Paimon Deletion Vector

deletion vector 是通过一组向量, 维护一个文件中被删除的行, 可以理解为一种索引. 这种方式可以以 Merge On Write 的方式, 来避免 Merge On Read 的过程, 从而以写入性能换取读取性能. 对于写少读多, 或者对读取性能有更高要求的场景会比较适合.

避免 Merge On Read 会带来以下几个好处:

读取时仅需要直接读取文件, 并根据 bitmap 跳过对应的删除行即可, 跳过 Merge 过程, 直观的提升读取效率
和 Native 引擎结合更好, 可以通过 C++ reader, 直接读取文件并进行向量过滤, 避免了通过 jni 的 merge 过程
由于不再需要 merge, 因此 split 切分可以更细, 从而增多 split, 提升读取的并发度
可以进行 value 字段的 filter push down, 从而实现更好的过滤效果.
- 因为在 MOR 的情况下, 由于存在多个 Key value 需要合并的情况, 因此在合并之前不能进行 value filter 下推.

写入/compaction 过程

LookupChangelogMergeFunctionWrapper

deletion vector 的创建依赖于 compaction. 在 compaction 过程中通过 lookup 查找高层文件, 并进行文件删除行的标记.

开启 delete vector 后, 会强制进行 Lookup, 从而使用 ForceUpLevel0Compaction 的 Compaction 策略.

org.apache.paimon.operation.KeyValueFileStoreWrite#createRewriter

// 对于needLookup的场景, 采用ForceUpLevel0 compaction的机制
CompactStrategy compactStrategy =  
        options.needLookup()  
                ? new ForceUpLevel0Compaction(universalCompaction)  
                : universalCompaction;

processor =  
        lookupStrategy.deletionVector  
                ? new PositionedKeyValueProcessor(  
                        valueType,  
                        lookupStrategy.produceChangelog  
                                || mergeEngine != DEDUPLICATE
                                || !options.sequenceField().isEmpty())  
                : new KeyValueProcessor(valueType);

这里的 processor 对应于 lookup 过程中如何处理 value 字段, 首先对于 deletion vector 场景, 我们查找到一个 key 时, 需要知道对应的"行号" position, 因此需要 PositionedKeyValueProcessor 即记录对应 KV pair 的行号.

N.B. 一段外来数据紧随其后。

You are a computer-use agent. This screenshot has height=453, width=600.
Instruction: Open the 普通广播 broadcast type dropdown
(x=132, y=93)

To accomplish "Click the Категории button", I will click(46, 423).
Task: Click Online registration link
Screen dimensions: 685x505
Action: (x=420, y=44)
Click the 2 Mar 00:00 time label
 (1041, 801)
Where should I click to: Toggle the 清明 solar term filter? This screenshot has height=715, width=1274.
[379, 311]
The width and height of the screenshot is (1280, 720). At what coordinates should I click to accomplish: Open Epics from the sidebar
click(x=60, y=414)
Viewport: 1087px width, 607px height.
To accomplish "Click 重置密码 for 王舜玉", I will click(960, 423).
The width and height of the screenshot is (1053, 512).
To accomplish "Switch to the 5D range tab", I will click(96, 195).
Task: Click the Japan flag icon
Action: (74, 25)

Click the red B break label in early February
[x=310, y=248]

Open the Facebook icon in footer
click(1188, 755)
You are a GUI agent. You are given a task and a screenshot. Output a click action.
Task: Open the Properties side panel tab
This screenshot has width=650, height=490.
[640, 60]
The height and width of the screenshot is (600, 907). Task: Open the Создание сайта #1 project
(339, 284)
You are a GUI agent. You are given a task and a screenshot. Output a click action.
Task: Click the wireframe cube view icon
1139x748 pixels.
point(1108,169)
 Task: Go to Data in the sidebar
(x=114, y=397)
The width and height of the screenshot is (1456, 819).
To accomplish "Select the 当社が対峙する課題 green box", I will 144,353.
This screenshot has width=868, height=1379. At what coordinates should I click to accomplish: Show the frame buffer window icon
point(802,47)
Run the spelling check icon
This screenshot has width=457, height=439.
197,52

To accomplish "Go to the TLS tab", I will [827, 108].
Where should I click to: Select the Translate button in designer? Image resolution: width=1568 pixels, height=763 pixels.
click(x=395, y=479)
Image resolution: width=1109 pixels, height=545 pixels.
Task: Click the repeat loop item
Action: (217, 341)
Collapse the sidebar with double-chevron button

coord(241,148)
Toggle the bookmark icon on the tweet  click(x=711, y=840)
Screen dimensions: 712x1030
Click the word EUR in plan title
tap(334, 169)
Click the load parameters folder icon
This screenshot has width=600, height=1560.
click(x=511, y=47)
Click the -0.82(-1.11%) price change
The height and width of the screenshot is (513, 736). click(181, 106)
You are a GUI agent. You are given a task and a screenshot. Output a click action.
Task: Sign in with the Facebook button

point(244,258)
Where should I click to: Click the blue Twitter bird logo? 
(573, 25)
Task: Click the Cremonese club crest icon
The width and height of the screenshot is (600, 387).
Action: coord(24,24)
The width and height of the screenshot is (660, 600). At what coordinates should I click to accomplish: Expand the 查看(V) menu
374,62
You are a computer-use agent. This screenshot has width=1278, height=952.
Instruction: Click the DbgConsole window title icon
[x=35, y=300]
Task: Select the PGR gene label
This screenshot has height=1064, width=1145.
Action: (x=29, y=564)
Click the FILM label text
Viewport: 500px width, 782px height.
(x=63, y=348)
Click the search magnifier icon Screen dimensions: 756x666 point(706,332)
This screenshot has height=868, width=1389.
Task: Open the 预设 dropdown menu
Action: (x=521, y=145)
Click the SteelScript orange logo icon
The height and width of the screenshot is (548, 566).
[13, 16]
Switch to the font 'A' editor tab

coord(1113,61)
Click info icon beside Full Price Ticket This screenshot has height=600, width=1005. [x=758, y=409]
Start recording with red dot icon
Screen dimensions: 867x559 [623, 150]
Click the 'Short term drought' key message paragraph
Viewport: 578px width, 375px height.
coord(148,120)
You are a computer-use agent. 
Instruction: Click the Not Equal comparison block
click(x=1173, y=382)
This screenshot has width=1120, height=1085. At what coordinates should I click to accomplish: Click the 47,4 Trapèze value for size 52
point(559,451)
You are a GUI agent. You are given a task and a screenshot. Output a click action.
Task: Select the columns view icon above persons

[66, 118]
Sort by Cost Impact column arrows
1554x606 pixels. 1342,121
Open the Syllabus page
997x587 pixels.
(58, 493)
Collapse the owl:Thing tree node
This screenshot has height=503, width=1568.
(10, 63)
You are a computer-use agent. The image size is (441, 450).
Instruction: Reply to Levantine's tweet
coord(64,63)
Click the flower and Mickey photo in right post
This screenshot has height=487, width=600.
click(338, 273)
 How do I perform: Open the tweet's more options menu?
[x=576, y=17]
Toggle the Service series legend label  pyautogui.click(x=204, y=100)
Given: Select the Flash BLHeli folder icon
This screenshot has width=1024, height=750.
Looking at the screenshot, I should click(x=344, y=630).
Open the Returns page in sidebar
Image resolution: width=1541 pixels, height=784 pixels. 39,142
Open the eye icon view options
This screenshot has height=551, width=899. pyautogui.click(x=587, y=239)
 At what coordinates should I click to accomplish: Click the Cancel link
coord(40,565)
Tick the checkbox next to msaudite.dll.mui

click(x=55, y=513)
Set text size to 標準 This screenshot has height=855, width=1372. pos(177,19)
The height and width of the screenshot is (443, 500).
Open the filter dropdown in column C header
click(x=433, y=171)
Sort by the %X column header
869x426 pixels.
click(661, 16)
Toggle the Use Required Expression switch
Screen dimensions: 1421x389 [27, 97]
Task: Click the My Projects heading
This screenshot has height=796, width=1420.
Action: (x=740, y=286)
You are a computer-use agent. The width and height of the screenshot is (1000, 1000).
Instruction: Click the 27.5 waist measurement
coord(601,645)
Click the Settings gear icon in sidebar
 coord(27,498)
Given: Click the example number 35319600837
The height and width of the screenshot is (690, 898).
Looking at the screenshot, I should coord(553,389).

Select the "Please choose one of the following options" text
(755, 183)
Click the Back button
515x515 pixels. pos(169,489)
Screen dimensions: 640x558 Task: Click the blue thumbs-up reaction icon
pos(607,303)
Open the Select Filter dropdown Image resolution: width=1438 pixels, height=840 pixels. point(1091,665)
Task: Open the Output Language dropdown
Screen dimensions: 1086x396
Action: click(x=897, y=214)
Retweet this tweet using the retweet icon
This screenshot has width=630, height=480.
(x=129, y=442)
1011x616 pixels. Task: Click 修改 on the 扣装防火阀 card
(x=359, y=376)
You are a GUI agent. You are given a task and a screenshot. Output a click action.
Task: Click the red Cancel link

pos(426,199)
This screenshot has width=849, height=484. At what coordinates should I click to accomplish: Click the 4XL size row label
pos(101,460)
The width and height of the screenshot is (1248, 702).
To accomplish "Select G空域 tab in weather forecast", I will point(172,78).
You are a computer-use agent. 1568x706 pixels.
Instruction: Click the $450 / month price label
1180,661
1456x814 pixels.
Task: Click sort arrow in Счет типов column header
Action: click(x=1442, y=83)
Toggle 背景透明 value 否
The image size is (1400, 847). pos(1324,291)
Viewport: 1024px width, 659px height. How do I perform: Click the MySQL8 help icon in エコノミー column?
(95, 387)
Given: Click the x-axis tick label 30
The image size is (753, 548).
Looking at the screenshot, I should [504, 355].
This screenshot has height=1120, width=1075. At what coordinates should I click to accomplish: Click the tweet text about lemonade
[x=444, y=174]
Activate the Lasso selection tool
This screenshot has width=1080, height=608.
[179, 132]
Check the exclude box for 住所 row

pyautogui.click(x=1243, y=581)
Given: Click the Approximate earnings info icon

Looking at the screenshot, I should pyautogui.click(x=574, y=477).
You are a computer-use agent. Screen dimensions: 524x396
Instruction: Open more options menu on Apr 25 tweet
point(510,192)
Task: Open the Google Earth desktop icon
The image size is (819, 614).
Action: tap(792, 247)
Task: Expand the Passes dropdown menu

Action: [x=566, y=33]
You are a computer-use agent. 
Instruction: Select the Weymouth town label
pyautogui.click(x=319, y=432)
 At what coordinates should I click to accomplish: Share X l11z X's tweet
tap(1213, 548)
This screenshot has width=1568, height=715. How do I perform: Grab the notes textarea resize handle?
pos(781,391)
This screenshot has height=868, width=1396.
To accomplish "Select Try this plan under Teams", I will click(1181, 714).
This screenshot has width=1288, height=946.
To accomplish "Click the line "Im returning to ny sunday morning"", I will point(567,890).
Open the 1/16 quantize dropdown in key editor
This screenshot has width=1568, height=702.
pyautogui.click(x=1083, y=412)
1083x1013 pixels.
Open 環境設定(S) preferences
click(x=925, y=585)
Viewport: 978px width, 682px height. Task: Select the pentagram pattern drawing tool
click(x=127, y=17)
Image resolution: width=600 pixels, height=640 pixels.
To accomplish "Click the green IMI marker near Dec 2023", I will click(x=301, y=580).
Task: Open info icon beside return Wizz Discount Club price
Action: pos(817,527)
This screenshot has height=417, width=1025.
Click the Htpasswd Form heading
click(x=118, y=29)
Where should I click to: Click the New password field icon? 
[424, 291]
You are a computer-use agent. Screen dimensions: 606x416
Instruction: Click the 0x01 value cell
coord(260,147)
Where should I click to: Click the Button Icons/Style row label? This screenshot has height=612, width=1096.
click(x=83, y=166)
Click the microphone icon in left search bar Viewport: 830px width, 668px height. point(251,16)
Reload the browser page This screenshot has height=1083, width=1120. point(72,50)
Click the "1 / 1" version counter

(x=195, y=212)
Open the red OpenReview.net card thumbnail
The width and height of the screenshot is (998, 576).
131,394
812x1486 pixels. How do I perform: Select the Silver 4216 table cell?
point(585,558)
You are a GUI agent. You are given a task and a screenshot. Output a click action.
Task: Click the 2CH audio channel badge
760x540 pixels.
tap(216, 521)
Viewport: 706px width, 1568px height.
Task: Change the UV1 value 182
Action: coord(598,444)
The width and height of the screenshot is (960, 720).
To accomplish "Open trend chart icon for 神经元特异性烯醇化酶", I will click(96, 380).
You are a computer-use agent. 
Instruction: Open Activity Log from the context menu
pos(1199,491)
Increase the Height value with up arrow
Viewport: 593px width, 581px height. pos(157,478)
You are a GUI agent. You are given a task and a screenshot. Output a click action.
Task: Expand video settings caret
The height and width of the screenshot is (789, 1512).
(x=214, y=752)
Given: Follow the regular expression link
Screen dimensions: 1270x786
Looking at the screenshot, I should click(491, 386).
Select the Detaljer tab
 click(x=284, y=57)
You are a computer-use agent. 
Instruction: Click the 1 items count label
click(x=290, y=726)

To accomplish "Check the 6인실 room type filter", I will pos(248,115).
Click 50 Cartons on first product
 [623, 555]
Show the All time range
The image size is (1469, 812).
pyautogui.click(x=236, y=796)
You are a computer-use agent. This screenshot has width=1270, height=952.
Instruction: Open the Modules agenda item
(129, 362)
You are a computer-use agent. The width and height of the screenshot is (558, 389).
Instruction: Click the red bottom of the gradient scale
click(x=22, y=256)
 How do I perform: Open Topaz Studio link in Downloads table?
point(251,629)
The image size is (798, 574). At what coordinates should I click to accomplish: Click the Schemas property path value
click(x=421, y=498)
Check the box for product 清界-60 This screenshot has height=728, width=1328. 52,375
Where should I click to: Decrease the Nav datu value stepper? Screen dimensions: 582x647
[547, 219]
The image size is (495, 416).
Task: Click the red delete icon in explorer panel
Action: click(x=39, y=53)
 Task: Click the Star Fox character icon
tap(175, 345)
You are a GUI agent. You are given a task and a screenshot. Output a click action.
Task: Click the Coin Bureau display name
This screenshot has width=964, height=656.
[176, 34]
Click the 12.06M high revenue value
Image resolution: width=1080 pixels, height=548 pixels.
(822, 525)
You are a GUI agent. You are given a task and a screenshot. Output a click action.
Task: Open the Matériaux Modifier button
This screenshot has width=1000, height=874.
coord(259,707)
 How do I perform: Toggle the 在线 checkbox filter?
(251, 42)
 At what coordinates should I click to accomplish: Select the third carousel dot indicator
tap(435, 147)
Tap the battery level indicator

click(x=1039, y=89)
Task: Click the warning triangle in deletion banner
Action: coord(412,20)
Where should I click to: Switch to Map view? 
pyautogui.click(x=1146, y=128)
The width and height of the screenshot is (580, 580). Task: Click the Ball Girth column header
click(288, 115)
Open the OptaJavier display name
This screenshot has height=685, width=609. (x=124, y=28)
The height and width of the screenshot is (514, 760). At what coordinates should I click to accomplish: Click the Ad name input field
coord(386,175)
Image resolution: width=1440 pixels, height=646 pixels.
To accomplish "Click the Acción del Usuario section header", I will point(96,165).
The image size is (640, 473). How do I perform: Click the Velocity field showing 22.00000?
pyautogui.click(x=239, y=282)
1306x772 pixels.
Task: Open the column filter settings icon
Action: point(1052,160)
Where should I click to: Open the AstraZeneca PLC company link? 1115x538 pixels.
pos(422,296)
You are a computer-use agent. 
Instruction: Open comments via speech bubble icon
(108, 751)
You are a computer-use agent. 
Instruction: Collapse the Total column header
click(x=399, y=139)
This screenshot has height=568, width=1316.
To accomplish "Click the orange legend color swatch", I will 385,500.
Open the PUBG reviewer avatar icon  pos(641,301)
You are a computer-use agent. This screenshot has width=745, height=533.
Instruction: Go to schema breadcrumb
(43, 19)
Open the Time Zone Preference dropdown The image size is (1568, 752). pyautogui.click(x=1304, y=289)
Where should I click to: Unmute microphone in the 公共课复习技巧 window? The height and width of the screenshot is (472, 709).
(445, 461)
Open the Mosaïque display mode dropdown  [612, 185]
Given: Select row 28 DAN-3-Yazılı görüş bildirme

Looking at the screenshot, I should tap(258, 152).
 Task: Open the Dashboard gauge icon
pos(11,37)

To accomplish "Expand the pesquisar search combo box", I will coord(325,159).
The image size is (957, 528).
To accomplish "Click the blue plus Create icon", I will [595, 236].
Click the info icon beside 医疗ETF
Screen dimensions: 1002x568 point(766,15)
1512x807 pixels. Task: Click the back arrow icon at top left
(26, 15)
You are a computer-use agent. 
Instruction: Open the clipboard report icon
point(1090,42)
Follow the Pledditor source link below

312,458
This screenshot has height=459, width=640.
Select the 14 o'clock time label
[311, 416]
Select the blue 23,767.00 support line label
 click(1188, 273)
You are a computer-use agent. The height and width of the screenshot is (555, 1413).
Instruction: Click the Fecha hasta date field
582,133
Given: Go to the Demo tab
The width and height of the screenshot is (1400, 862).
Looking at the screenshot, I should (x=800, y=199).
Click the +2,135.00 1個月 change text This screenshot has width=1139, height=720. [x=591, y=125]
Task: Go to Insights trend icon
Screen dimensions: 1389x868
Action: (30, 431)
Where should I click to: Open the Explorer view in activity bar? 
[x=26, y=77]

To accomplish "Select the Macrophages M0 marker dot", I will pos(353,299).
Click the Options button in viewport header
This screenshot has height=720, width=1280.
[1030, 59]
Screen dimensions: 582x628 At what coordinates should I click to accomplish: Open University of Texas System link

其次对于以下三种场景, 还要求 lookup 的过程中, 读取完整的 value

lookupStrategy.produceChangelog 由于要产生 Changelog, 所以需要知道前值, 因此需要完整的 value 读取
mergeEngine != DEDUPLICATE
!options.sequenceField().isEmpty() 和上面的一样, 这几类场景都是基于 L0 key 查找到高层值的时候, 不能简单的将高层标记为 delete, 而是需要执行一次 Merge 过程, 例如 Partial-Update, 或者根据 sequence field 比较后才 deduplicate, 所以这几类也需要读取完整value.

如果不是这几类, 比如不带排序字段的 deduplicate, 那么在 lookup 的过程中, 只需要读取对应的 key 即可, 那么就可以大大降低 lookup 的 IO 开销.

DeletionVectorsMaintainer

Lookup 过程中, 对于查找到高层的 key, 可以对高层数据标记删除. DeletionVectorsMaintainer 中维护了文件到 DeletionVector 的映射, DeletionVector 的实现通常是一个 RoaringBitmap.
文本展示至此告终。